| Exercise aim |
Write out the lines below word for word, leaving out the pictures.

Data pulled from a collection
--- BEGIN ---

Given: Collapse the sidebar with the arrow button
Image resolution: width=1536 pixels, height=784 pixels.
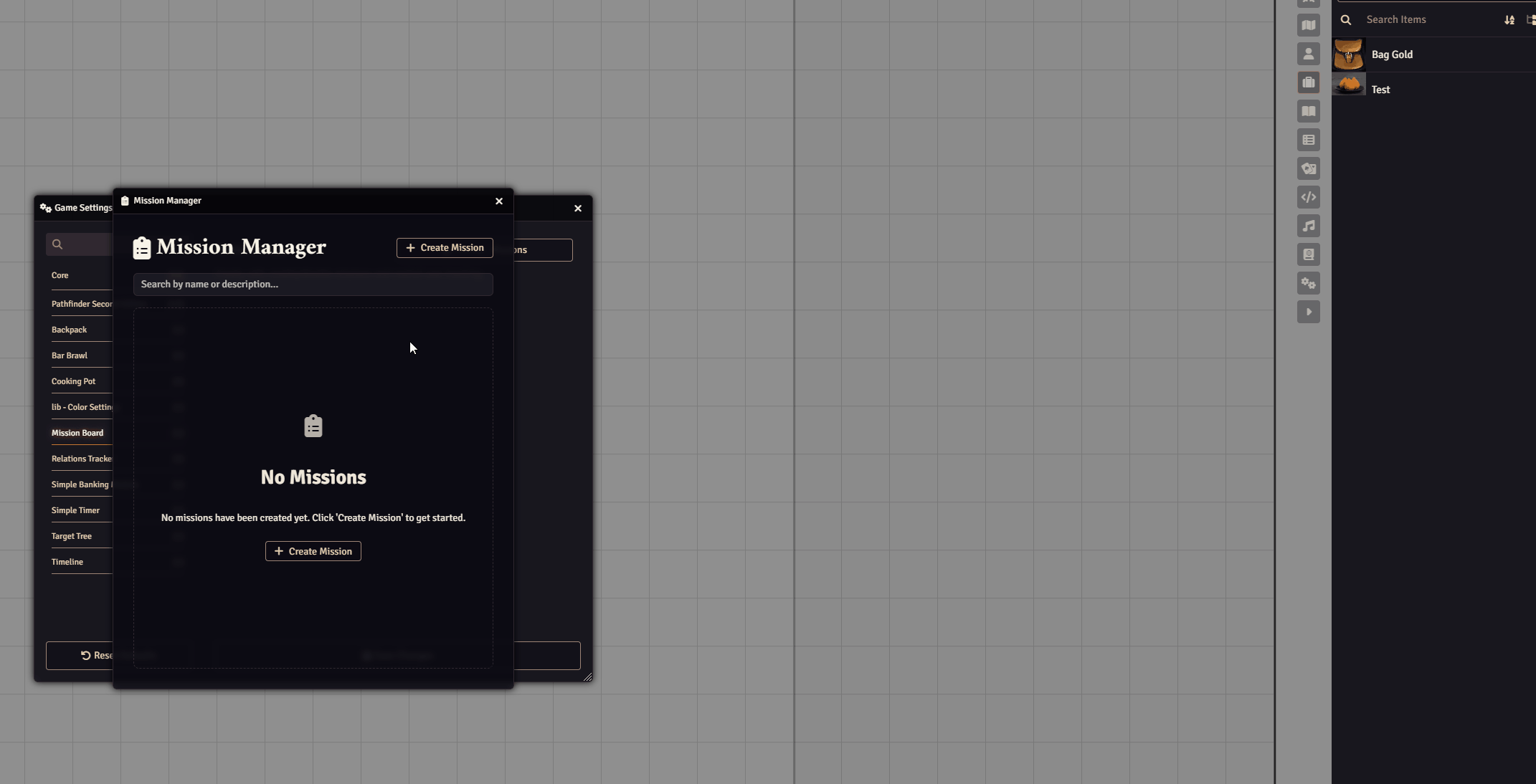Looking at the screenshot, I should coord(1308,312).
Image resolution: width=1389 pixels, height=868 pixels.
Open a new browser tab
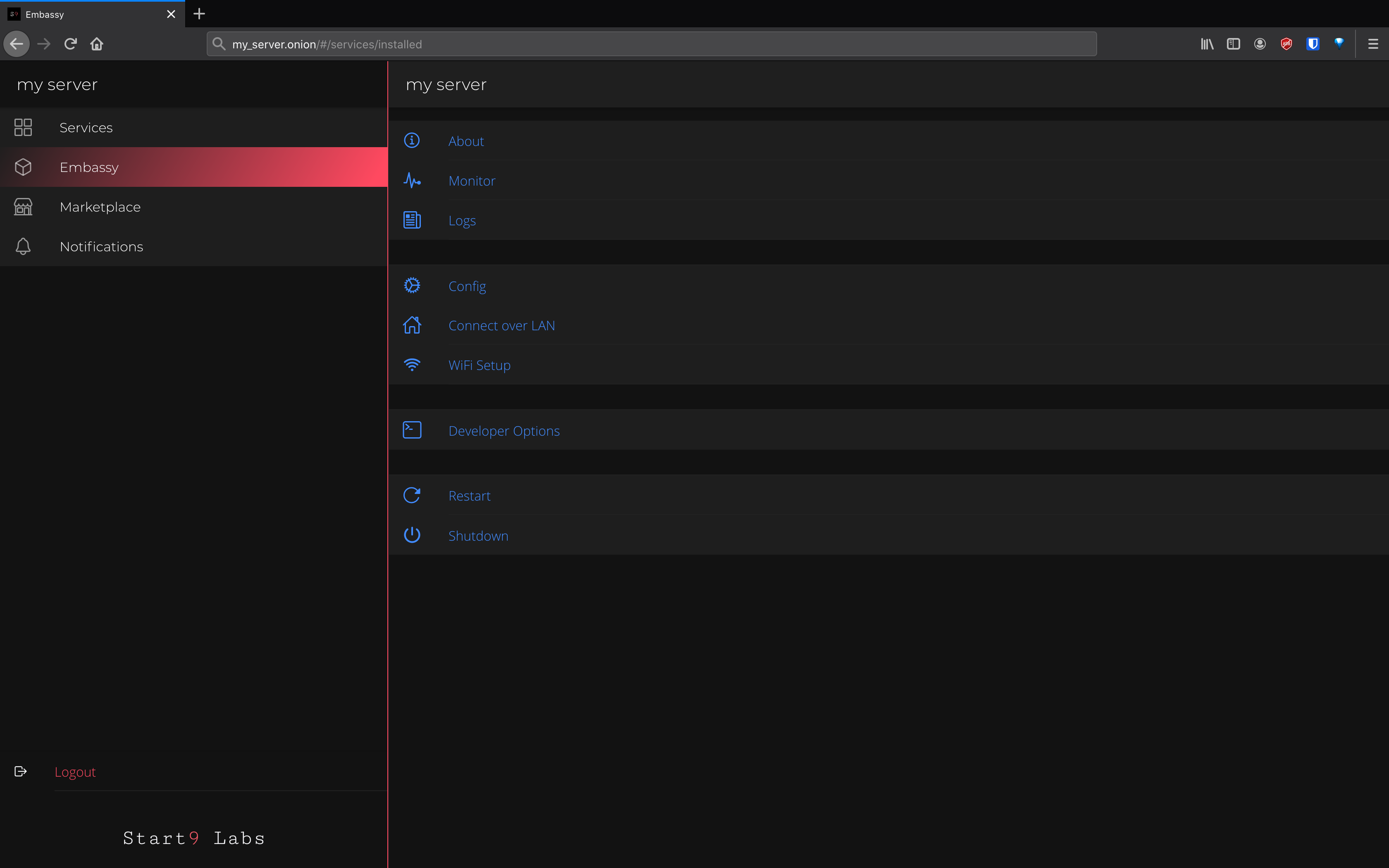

--- END ---

| Reply |
Given: Collapse the sidebar with the arrow button
Image resolution: width=1536 pixels, height=784 pixels.
Looking at the screenshot, I should coord(1308,312).
Image resolution: width=1389 pixels, height=868 pixels.
Open a new browser tab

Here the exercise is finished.